— Start Task material —
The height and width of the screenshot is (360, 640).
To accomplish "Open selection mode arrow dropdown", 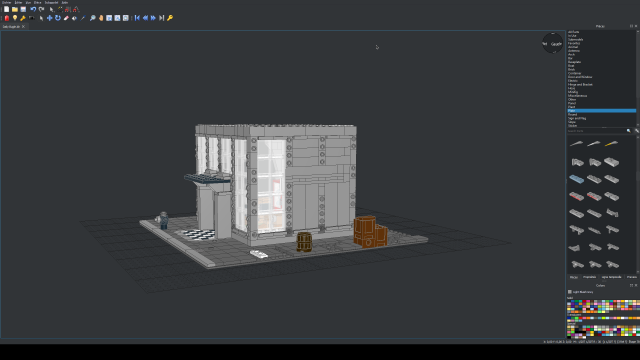I will (52, 9).
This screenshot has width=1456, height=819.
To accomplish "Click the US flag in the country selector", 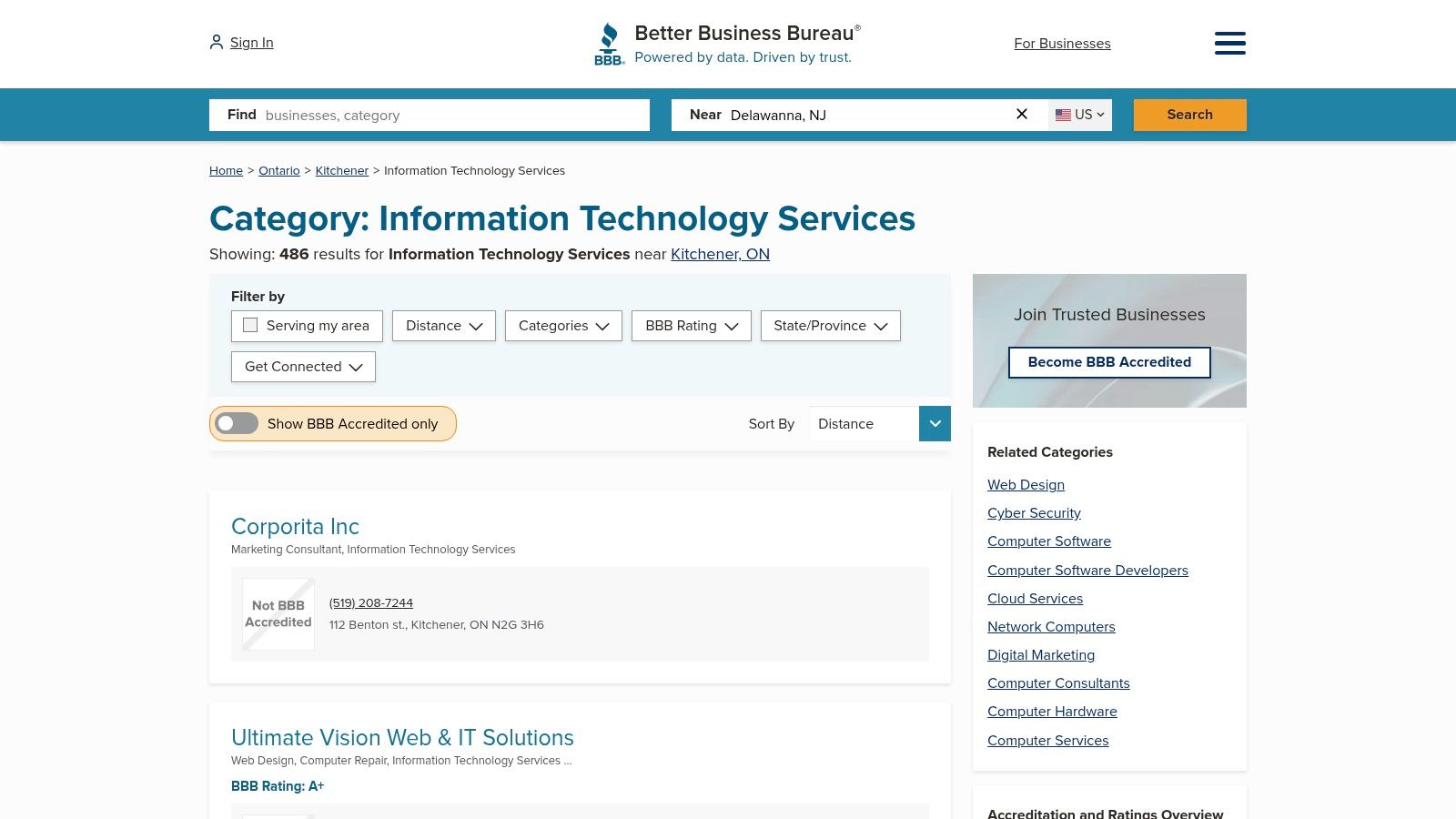I will 1063,115.
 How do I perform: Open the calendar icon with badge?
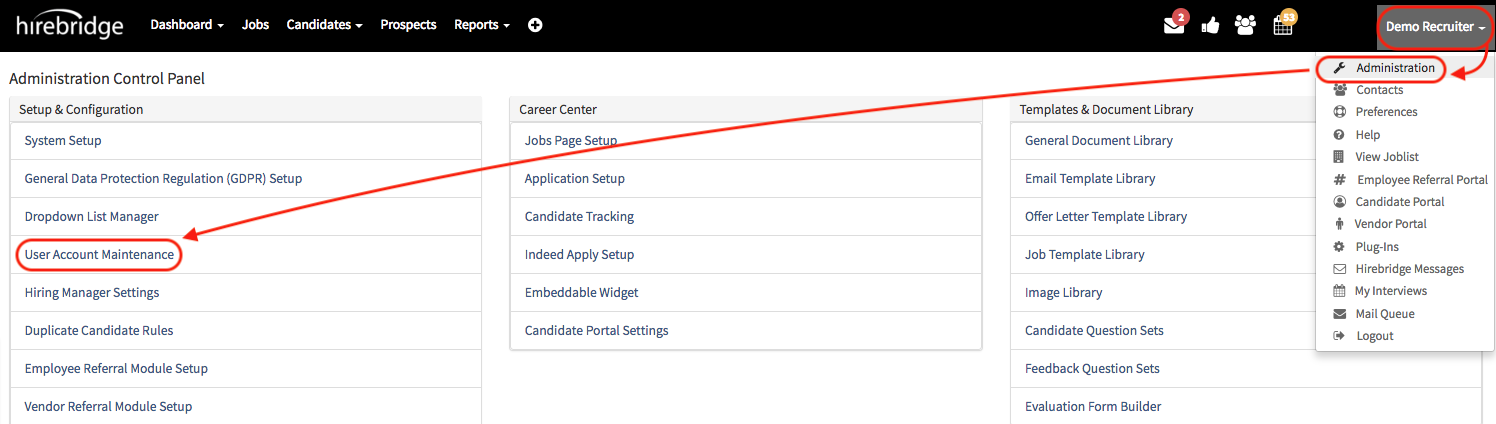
— End Task material —
What to do: How many lines in the records above contain the string "width", counting only matches with the same case? Reply with the number only.

Response below: 2